Released 11 February 2011
Director Mark Romanek
Starring

Carey Mulligan, Andrew Garfield, Keira Knightley
Writer(s) Alex Garland
Producer(s) Andrew MacDonald, Allon Reich
Origin United Kingdom, United States
Running Time 105 minutes
Genre Drama, romance
Rating 15A
80

Not so Brave New World.

Over the last few months, Never Let Me Go has been one of the few movies over whose release I've had genuine excitement. Apart from the great casting; Carey Mulligan, Keira Knightley and Andrew Garfield as the adult Kathy, Ruth and Tommy respectively, the team behind the production are practically a super group of talent and acclaim. Screenwriter Alex Garland (28 Days LaterSunshine) adapts novelist Kazuo Ishiguro's (Remains of the DayThe Unconsoled) sixth book while Mark Romanek (One Hour Photo) directs.

So....., as I said, a fan of all three and in particular the novels of Ishiguro, I've been quite excited.

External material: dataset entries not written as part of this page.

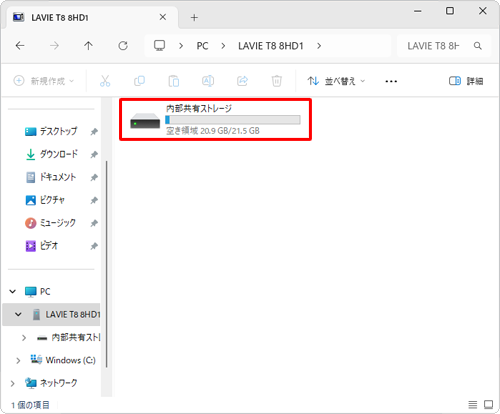500x414 pixels.
Task: Click the Back arrow button
Action: pos(20,46)
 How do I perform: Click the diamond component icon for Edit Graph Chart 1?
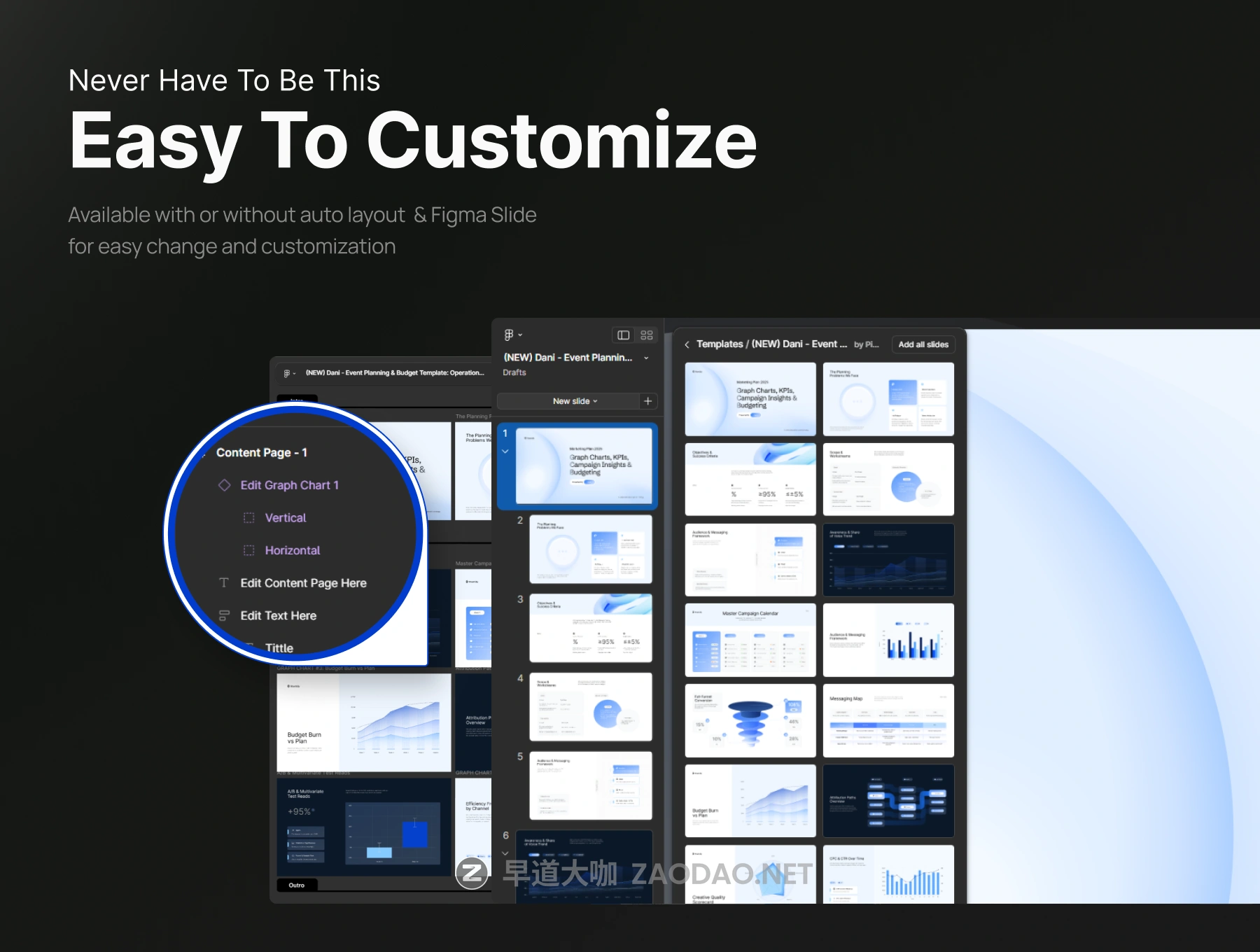(225, 485)
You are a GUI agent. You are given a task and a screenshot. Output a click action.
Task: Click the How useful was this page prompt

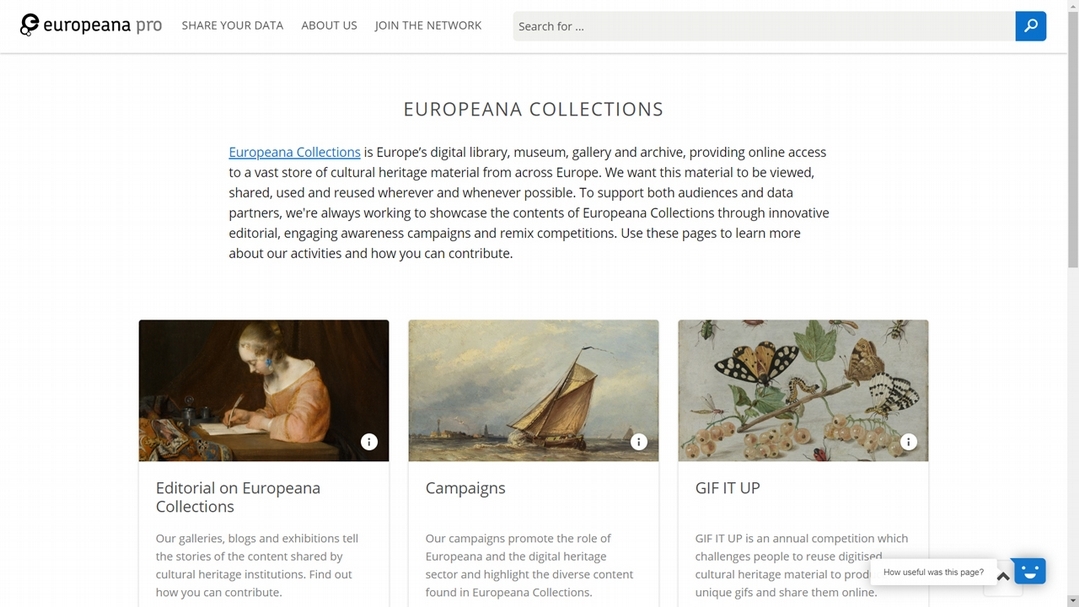933,572

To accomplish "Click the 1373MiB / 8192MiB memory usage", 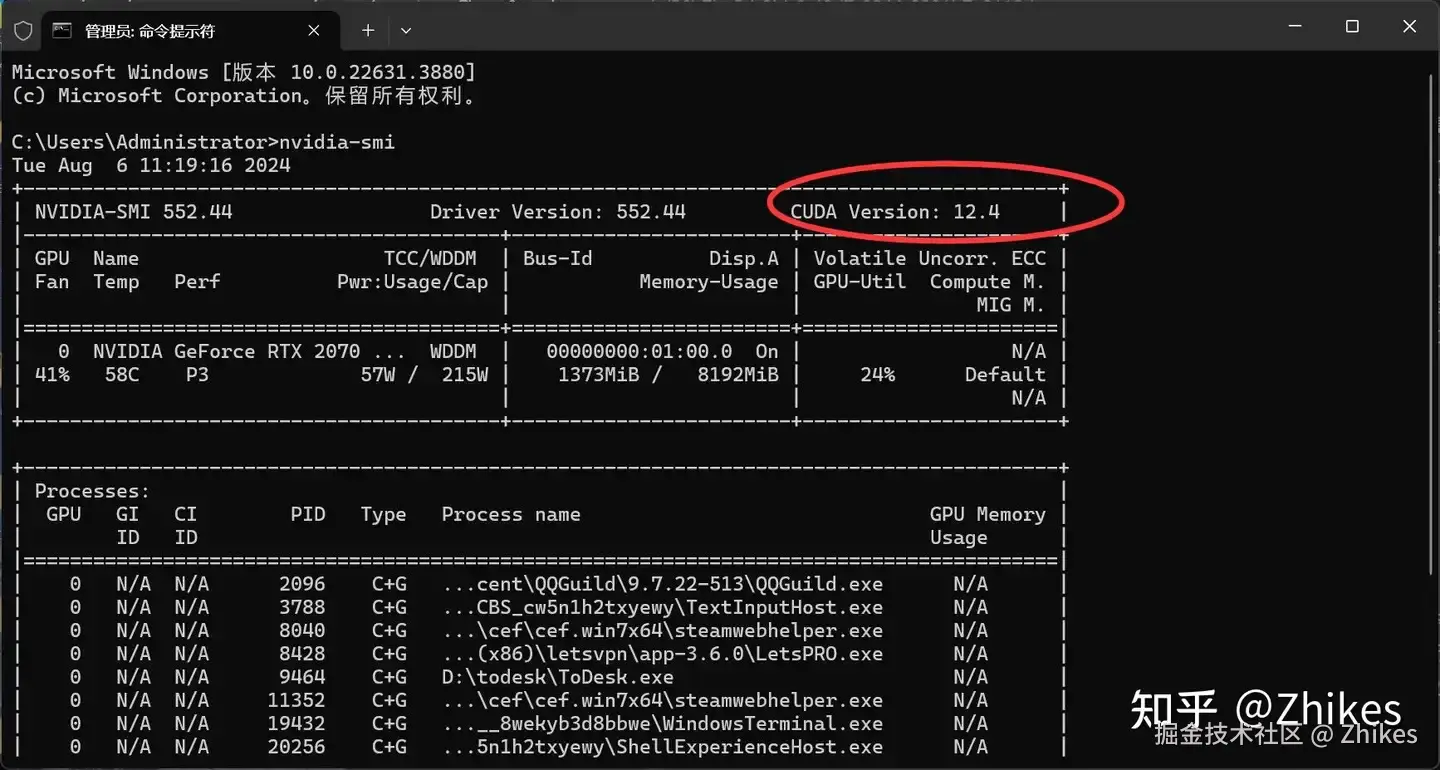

And did the excitement last? Well, no, it was short lived, usurped by other concerns, and it really wasn't the right emotion to entertain about a film like Never Let Me Go in any case. Maudlin might've been closer, or perhaps, if I really wanted to push the boat out, the Japanese aesthetic of wabi-sabi (a sense of beauty that is imperfect, impermanent and incomplete.) But whatever the right word might've been I left the cinema, in short, feeling sad. And rest assured you will also find Never Let Me Go sad. Imitation of Life sad. Even Brief Encounter sad. But before you decide to definitely never watch this film despite the subject matter Never Let Me Go somehow manages to avoid the high crime of being Dancer in the Dark depressing.

And the Sirkian reference is perhaps a good way to grasp the essence of a film like Never Let Me Go, a film as abundant in visual metaphor, allegory and conscious style as any of the old Douglas Sirk melodramas. Yet it would also be a mistake to regard Never Let Me Go as melodrama plain and simple. Maybe melodrama dressed up as sci-fi. For one it's set in an alternate England just twenty years shy of contemporary times (or the 1990s as they're more commonly known) and for another it concerns thematics that have been covered by every sci-fi writer from Aldous Huxley to Philip K. Dick. And before I go any further, while Never Let Me Go isn't one of those films predicated entirely on the value of a handful of paltry plot twists, it'd still be a poor show to give away all of the various plot points, so I won't. Least to say, that Never Let Me Go is melancholia distilled in film format and like the best science fiction is really a reflection of those matters which concern us all; life, love and death.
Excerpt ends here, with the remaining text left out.